• TASK TO COMPLETE: From the entries below, copy every line that has the word "will".

• DATA EXTRACT:
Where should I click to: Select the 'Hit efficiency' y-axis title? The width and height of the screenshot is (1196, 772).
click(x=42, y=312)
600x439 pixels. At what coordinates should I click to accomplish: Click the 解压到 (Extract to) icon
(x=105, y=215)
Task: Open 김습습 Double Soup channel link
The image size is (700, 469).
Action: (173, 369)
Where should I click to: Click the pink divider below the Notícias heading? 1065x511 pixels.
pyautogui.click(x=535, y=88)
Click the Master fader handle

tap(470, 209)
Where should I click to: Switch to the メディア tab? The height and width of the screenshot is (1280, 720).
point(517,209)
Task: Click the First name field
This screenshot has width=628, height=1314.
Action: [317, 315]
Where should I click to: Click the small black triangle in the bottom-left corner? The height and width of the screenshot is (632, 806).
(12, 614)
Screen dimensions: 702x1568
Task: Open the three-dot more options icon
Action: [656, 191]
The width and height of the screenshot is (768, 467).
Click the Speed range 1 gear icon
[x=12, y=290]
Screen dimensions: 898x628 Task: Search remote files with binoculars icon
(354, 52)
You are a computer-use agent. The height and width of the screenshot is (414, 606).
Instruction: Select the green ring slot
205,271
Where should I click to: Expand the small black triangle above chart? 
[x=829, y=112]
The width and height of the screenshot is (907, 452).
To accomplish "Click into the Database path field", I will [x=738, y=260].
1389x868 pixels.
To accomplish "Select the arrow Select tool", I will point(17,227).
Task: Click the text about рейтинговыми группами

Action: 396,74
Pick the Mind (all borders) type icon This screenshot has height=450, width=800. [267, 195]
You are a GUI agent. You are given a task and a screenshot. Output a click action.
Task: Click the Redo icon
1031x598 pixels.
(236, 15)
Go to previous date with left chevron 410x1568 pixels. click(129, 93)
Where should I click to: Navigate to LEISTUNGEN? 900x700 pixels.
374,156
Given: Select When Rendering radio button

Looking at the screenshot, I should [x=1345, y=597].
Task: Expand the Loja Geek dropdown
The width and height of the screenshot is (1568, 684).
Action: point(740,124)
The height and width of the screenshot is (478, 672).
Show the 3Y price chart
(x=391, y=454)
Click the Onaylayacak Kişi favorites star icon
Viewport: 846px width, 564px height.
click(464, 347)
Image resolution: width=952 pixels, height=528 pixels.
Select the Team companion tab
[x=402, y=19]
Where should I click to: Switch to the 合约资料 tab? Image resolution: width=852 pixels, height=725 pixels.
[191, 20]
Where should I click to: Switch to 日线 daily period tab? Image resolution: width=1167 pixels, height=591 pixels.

• TASK OUTPUT:
To accomplish "Click into the Database path field", I will [x=738, y=260].
To accomplish "Select the arrow Select tool", I will point(17,227).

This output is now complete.